TASK DESCRIPTION -
Having located "स्तंभ (82, 2340)" in the records below, repeat exactly the line it is on and all subsequent lines, ending with the last.

════════════════

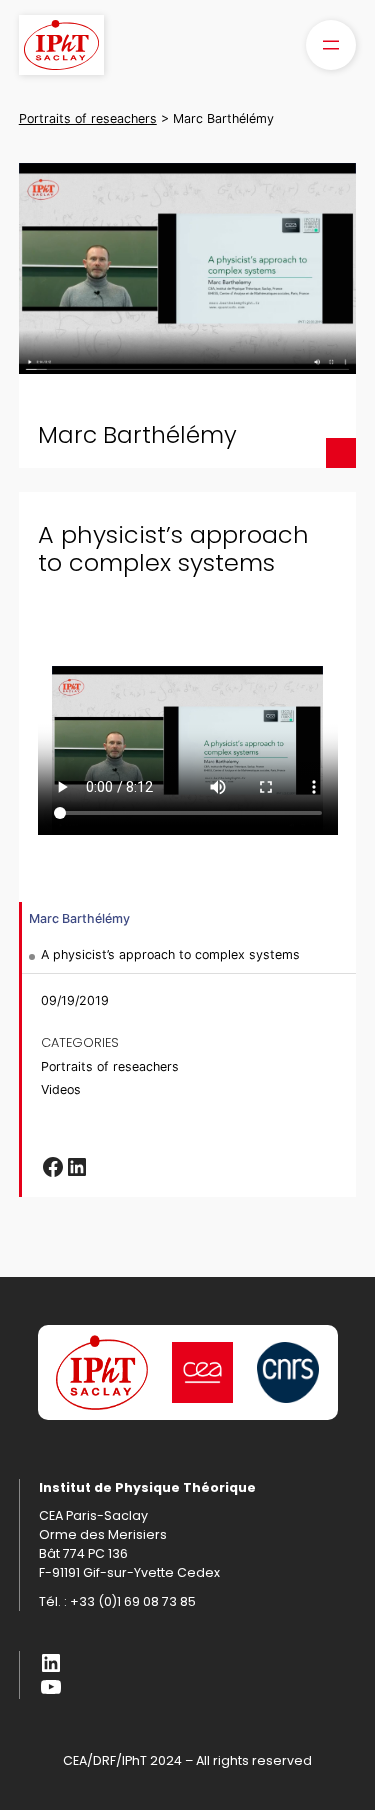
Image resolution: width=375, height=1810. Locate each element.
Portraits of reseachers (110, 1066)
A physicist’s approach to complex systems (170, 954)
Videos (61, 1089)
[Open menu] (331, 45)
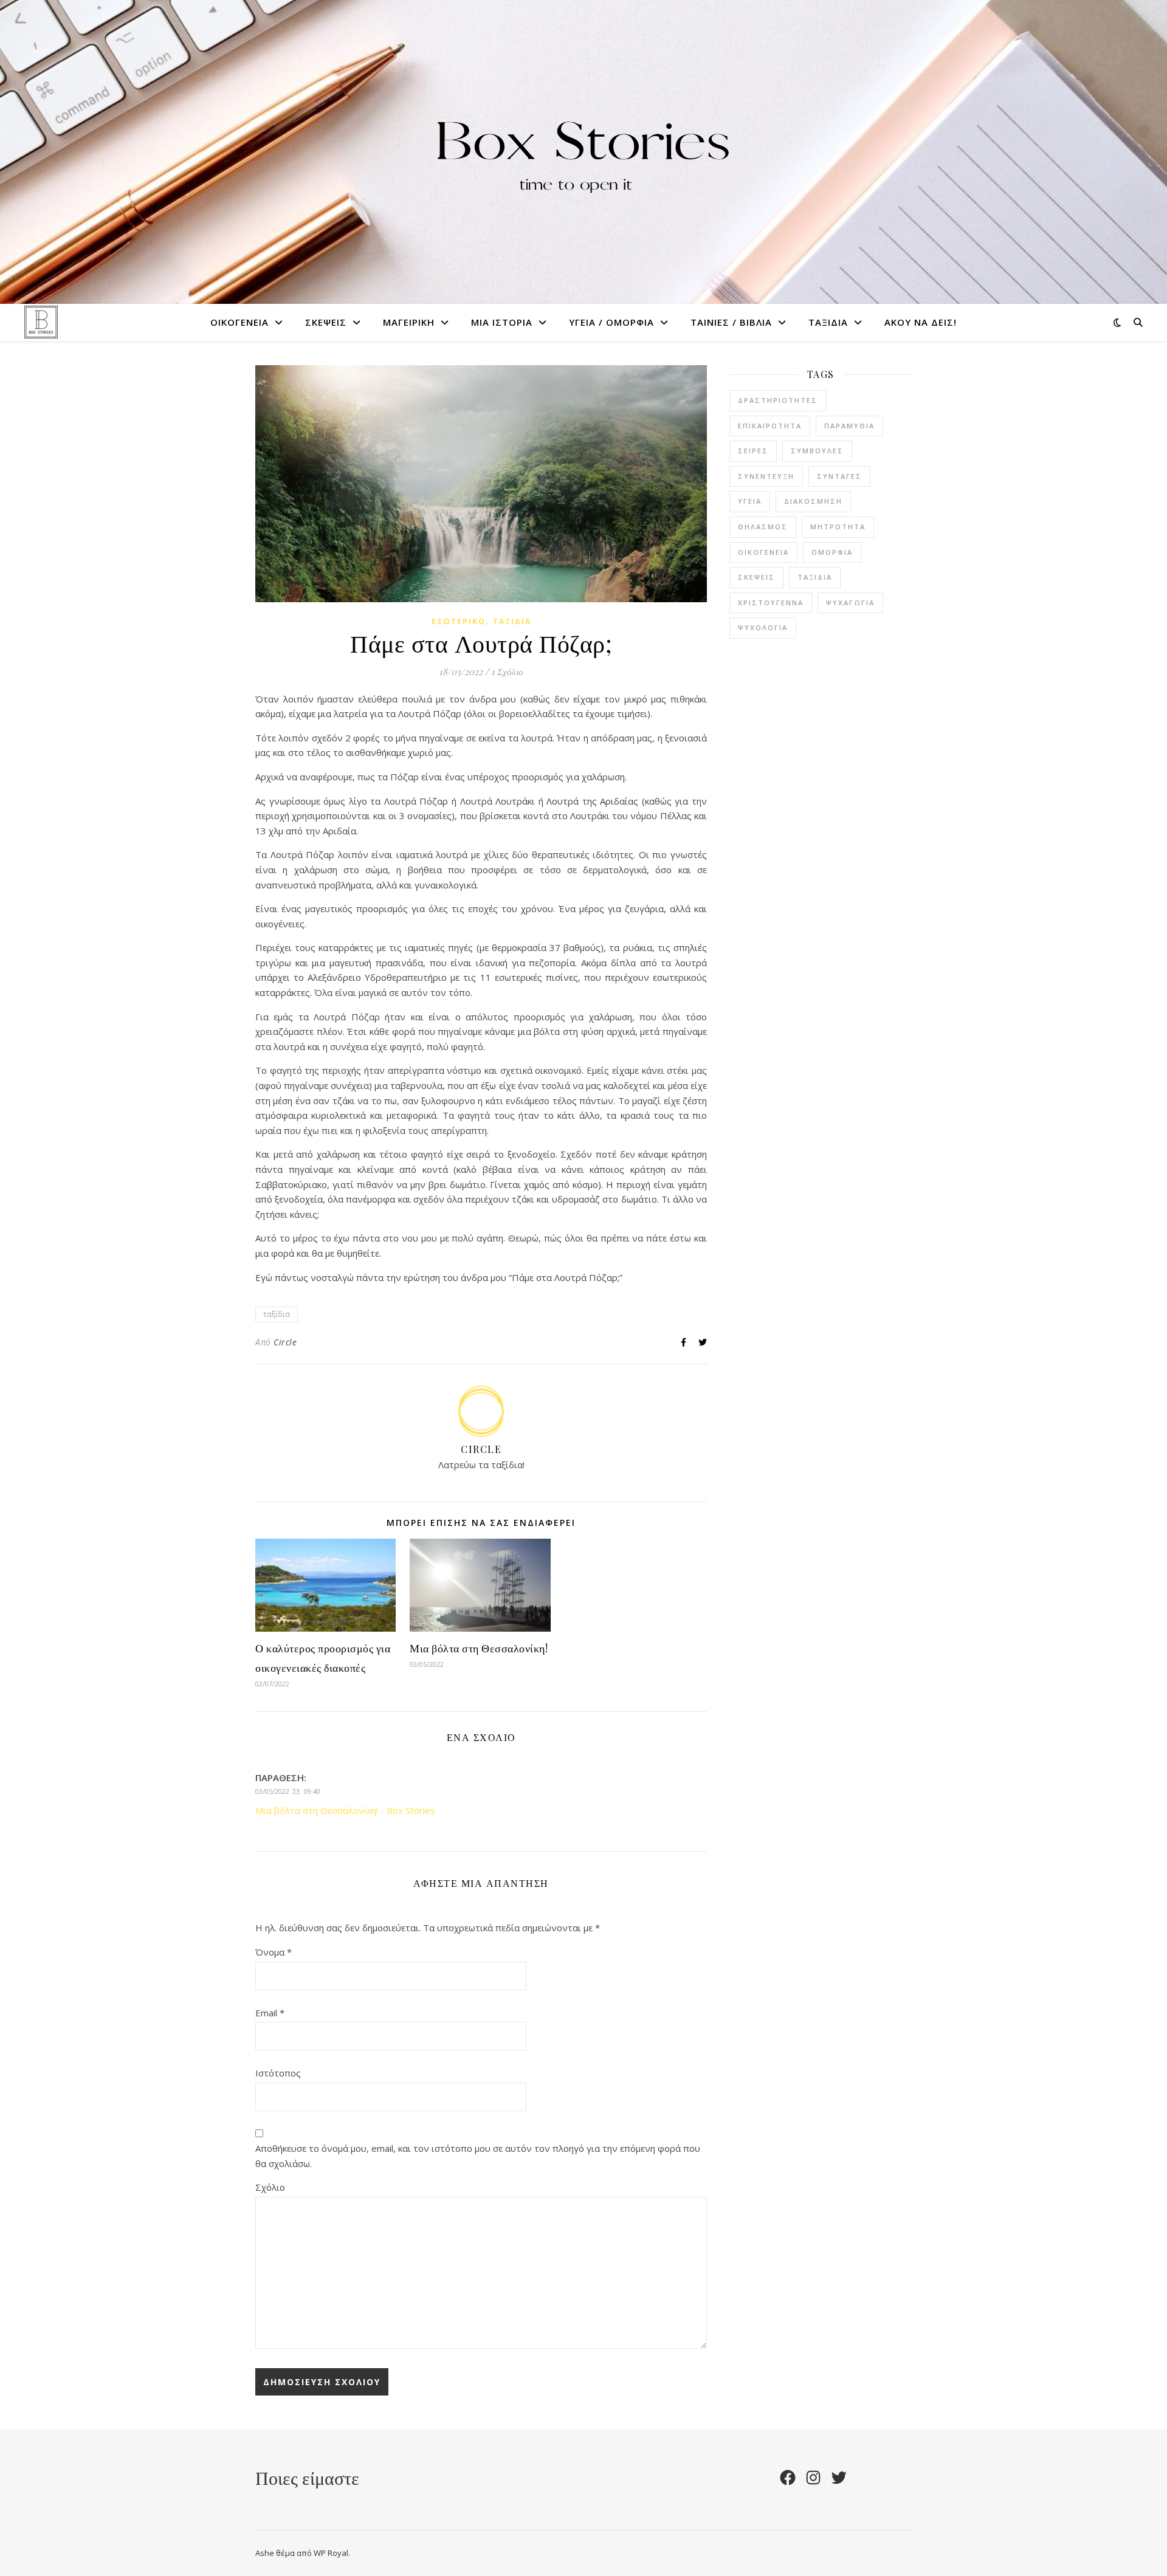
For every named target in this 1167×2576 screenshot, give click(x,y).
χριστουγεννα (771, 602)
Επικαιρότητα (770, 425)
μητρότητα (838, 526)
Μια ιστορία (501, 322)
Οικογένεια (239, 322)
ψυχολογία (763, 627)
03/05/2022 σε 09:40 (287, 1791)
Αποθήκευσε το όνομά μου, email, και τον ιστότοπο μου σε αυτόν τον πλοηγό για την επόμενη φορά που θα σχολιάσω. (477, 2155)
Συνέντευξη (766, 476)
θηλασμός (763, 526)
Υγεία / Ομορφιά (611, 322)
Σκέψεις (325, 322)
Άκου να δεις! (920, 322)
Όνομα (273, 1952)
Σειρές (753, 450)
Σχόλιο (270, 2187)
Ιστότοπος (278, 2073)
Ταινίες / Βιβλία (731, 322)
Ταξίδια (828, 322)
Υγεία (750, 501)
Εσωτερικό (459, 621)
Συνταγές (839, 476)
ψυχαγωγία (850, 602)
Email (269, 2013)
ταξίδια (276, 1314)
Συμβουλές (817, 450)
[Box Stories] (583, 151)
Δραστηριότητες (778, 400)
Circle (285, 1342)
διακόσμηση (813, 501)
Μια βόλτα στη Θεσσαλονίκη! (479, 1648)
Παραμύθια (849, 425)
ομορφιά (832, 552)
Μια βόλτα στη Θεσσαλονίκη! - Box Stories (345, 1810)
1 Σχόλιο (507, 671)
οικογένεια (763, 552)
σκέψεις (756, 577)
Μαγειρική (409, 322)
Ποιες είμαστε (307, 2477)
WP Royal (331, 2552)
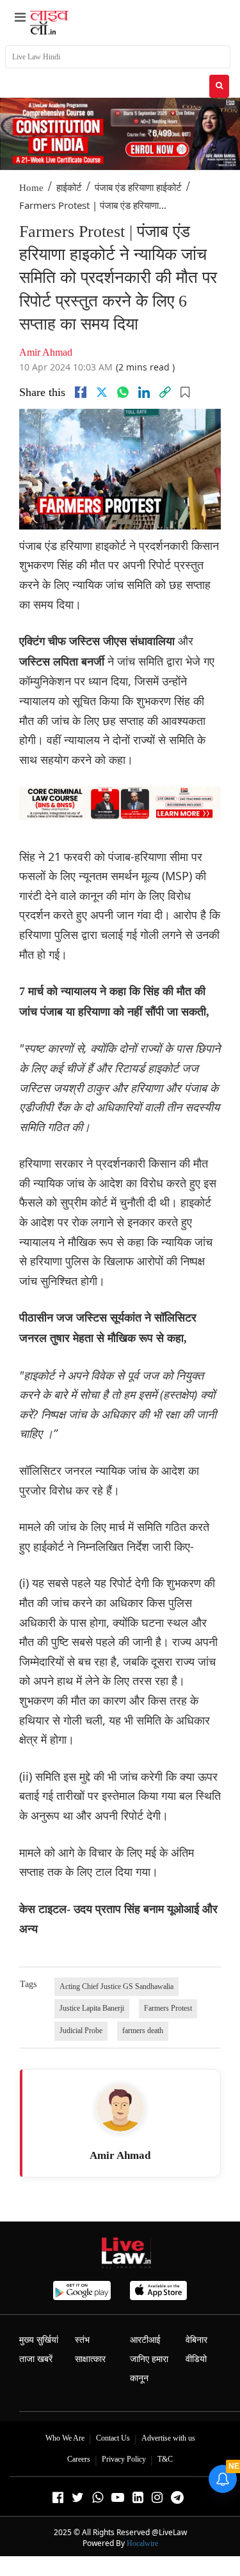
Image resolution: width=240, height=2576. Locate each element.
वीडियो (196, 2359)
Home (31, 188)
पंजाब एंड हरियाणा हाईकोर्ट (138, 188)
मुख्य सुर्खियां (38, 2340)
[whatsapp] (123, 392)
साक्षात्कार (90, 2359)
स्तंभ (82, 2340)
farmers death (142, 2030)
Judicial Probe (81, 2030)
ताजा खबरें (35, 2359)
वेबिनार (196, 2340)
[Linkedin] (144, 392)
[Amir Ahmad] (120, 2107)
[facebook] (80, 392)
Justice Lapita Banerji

════════════════

COMPLETED TASK -
स्तंभ (82, 2340)
farmers death (142, 2030)
Judicial Probe (81, 2030)
ताजा खबरें (35, 2359)
वेबिनार (196, 2340)
[Linkedin] (144, 392)
[Amir Ahmad] (120, 2107)
[facebook] (80, 392)
Justice Lapita Banerji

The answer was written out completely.